Quantum Coherence Beyond the Thermal Length
S. E. J. Shaw, R. Fleischmann, E. J. Heller

TL;DR
This paper investigates the persistence of quantum interference fringes in electron flow experiments beyond the thermal and phase coherence lengths, proposing mechanisms for their survival and methods to measure coherence length independently.
Contribution
It introduces a new understanding of quantum coherence beyond traditional length scales and presents a model explaining fringe survival through higher-order scattering effects.
Findings
Interference fringes persist beyond the thermal length in experiments.
Quantum simulations confirm fringe survival with thermal averaging.

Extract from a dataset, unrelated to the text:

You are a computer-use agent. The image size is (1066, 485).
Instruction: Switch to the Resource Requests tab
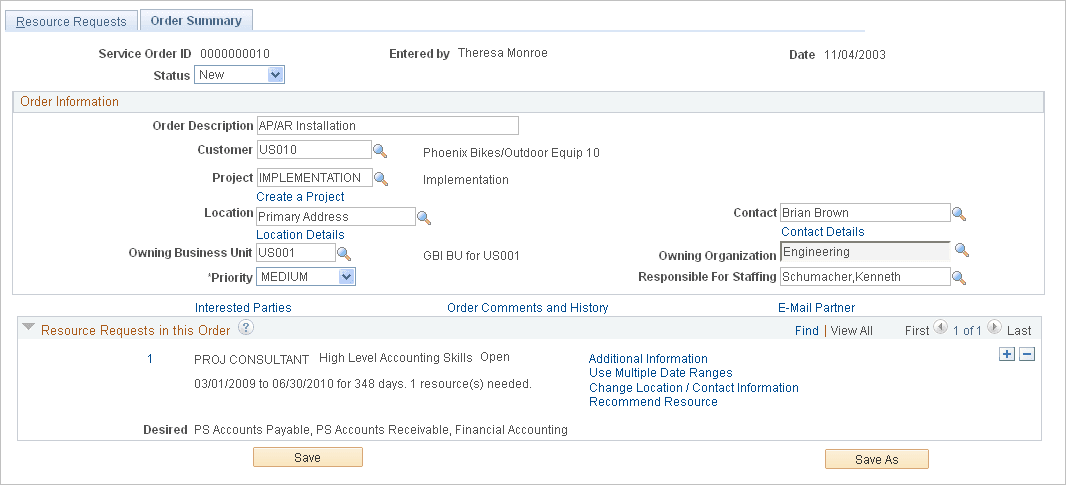(71, 21)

Higher-order scattering mechanisms enable coherence beyond phase coherence length.
Abstract
Recent experiments have used scattering to map the flow of electrons in a two-dimensional electron gas. Among other things, the data from these experiments show perseverance of regular interference fringes beyond the kinematic thermal length. These fringes are seen in full quantum-mechanical simulations with thermal averaging, and within the phase coherence length they can also be understood with a simple, single-scattering model. This effect provides a new way to gauge the coherence length independent of thermal broadening. Appealing to higher-order scattering, we present a mechanism by which interference fringes may survive even beyond the phase coherence length.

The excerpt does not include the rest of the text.